BlockFi is bringing back its popular high-yield crypto savings account almost nine months after the SEC fined the fintech, thanks to a loophole. And this time it will only target America’s wealthiest investors.
The firm said only U.S. accredited investor clients – about 13% of households – would be able to earn interest through BlockFi Yield, which offers rates on 15 different cryptocurrencies. The firm described the yields as “competitive.”
BlockFi is offering the product through an exemption “from the registration requirements of the Securities Act of 1933.”
The move comes after BlockFi said that it would register Yield—formerly known as the BlockFi Interest Account—with the SEC, which in February slapped the Fintech with a $100 million fine.

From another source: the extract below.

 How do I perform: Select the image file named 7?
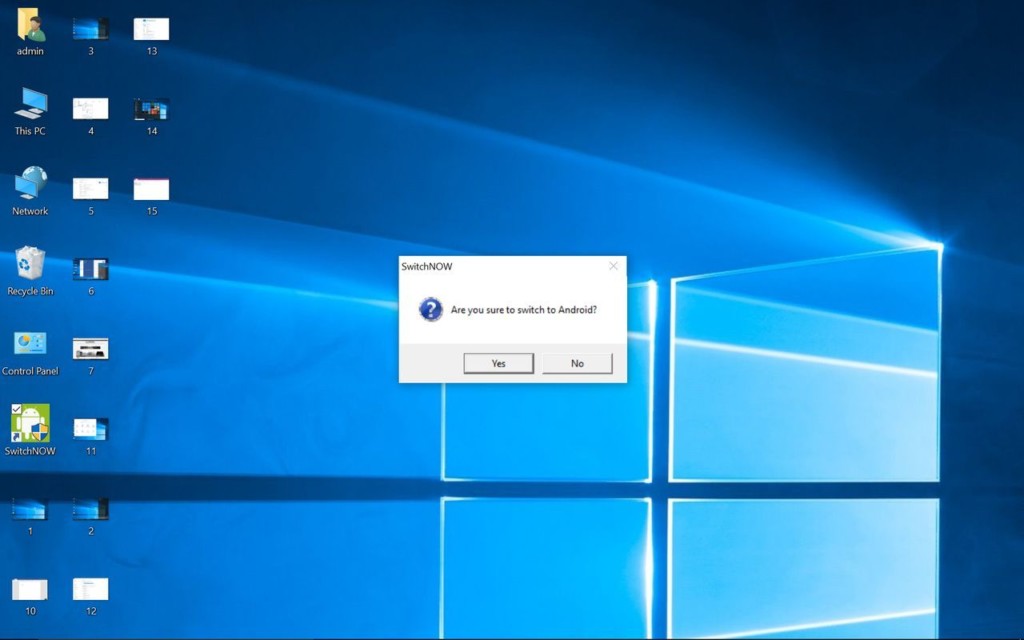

Prior to the SEC’s penalty, BlockFi made headlines for various state-wide investigations into whether its offering was tantamount to a security.
BlockFi was among the several lending firms hobbled by the crypto credit crisis that sent rivals including Celsius and Voyager into bankruptcy. Both firms also offered interest account-like products. While BlockFi was able to navigate the credit crunch without closing access to withdrawals, it did enter into an acquisition agreement with crypto exchange operator FTX for capital support.

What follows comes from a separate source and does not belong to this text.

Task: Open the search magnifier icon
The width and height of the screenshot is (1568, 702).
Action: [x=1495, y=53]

BlockFi co-founder Flori Marquez told The Block the firm has “has always prioritized protecting client funds.”
“While the events of the summer were a true test of our risk protocols, we are confident in our prudent and proactive risk management framework as we lead the industry forward,” she said. “We are committed to education and transparency and have proactively taken steps to strengthen our risk position by increasing our risk management disclosures and educational content.”